Иван кивает, и пряди, выбившиеся через перевязь, подскакивают.
– А как вам живётся? Ну, в деревне, – спрашивает он, а потом старательно дует на ложку.
Василиса пожимает плечами и перекидывает волосы на спину.
– В город мне никогда не хотелось, если ты об этом. Живём охотой, по малости тем, что растёт у каждого во дворе, но общих полей у нас почти нет – земля глухая, много пшена не вырастить. Вот мы и управляемся большей частью ремеслом, а потом переторговываем всё через гостевой дом.
Иван снова кивает с пониманием.
– А тебе как у нас, Ваня?
Василиса улыбается, и он чувствует себя неуютно. Ваней его никто не называл, со двора он почти не выходил, только за водой.
– Хорошо. Вы все дружны и миролюбивы. Много ли надо?
Женщина хмыкает, а потом берёт у него из рук посуду и выпивает отвар залпом.
– Ты ведь сам не из деревни какой, да? По одежде видно, да пусть с ней – можно украсть, купить… Приметно то, как ты её носишь.
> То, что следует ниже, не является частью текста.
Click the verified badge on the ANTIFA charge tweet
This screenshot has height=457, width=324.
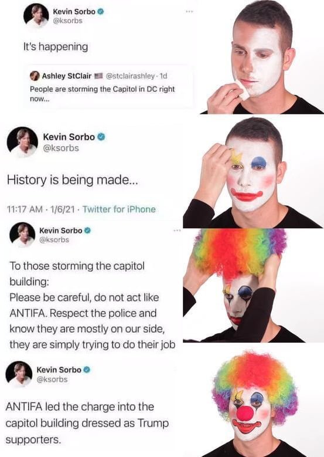(87, 370)
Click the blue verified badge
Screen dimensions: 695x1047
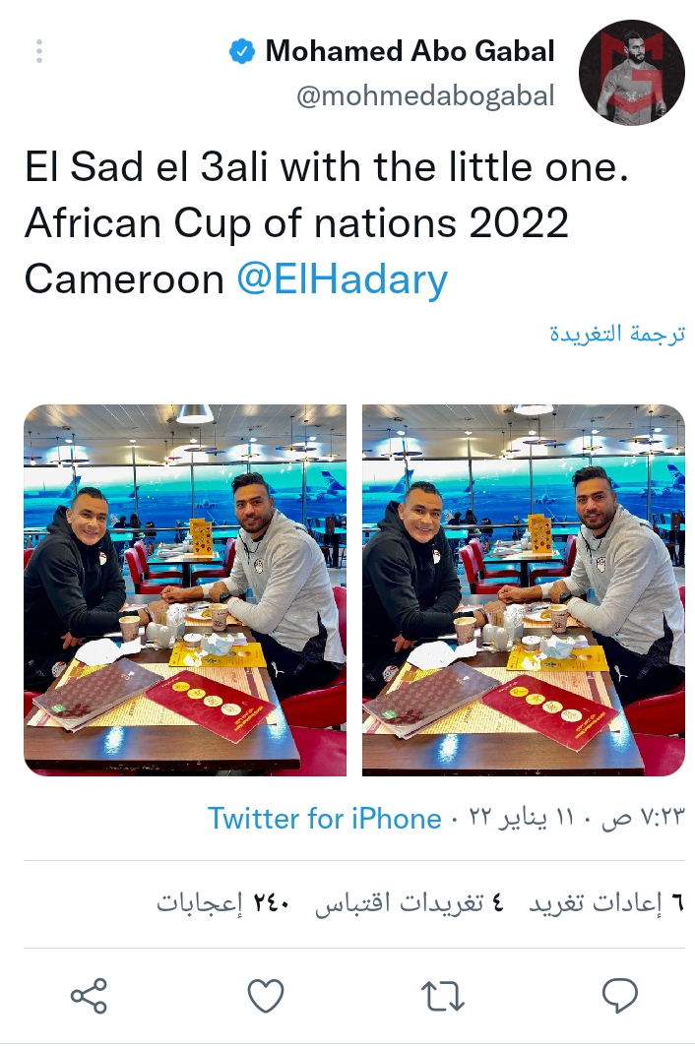point(242,51)
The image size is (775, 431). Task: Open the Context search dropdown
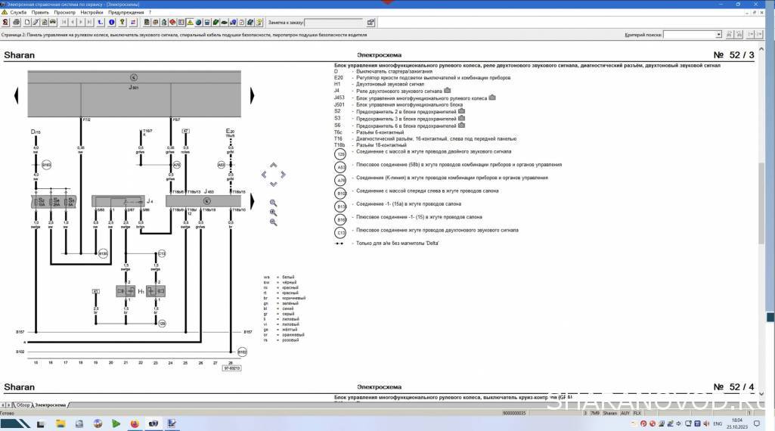[718, 35]
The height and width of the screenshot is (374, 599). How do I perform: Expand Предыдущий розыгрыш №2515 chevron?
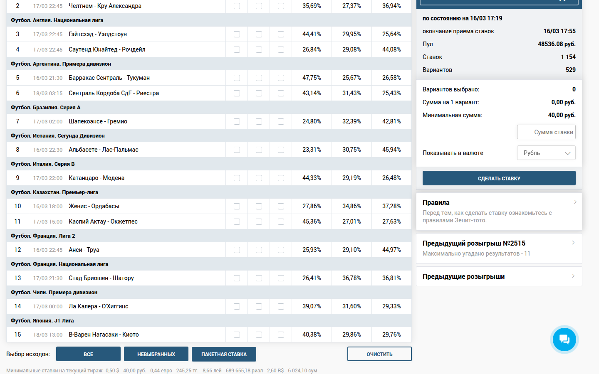[573, 243]
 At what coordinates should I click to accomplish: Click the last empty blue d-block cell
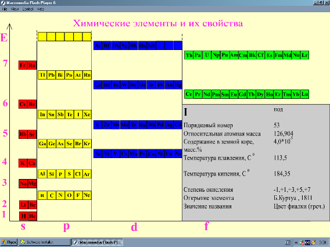coord(178,45)
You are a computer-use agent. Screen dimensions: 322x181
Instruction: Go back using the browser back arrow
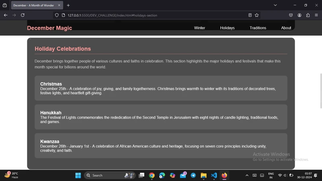6,15
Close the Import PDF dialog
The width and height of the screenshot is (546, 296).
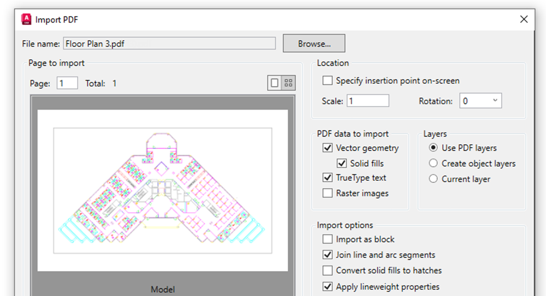pyautogui.click(x=524, y=19)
Иван кашляет, прочищая горло.
– И как?
– Да успокойся ты, чего съёжился? Я ведь не обижать собираюсь. Ты пояс моего мужа подвязываешь на какой-то свой манер, по-иному рукава закатываешь, и шаг у тебя больно лёгкий, прыгучий, даже когда воду носишь, я из окна видела.
Он не знает, что отвечать, поэтому опять кивает, а потом смотрит в пустую посуду.
– Боярский ты какой, да? Странно только, что у нас забыл. – Её слова звучат глухо, но как-то по-доброму, и Иван поднимает глаза.
– Птица, всё эта Птица.
И Василиса кивает тоже.
– Всё эта Птица.
После лекарства её клонит в сон, и боярин аккуратно уходит. У печи Желя месит тесто, но отрывается от работы, спрашивая:
– Уснула?
– Да. Но сперва выпила травы.
Хмыкнув, Желя возвращается к пирогам, а Иван покачивается немного, не зная куда себя деть. Со стола он берёт склянку с чем-то полужидким внутри.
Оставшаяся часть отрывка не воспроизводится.